# Exercise data
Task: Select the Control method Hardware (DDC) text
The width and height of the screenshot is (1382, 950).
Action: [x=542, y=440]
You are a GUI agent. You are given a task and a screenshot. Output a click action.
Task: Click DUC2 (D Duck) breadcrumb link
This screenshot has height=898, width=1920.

# What you should do
Word for word, copy the material above.

# Answer to this task
Task: Select the Control method Hardware (DDC) text
The width and height of the screenshot is (1382, 950).
Action: [x=542, y=440]
You are a GUI agent. You are given a task and a screenshot. Output a click action.
Task: Click DUC2 (D Duck) breadcrumb link
This screenshot has height=898, width=1920.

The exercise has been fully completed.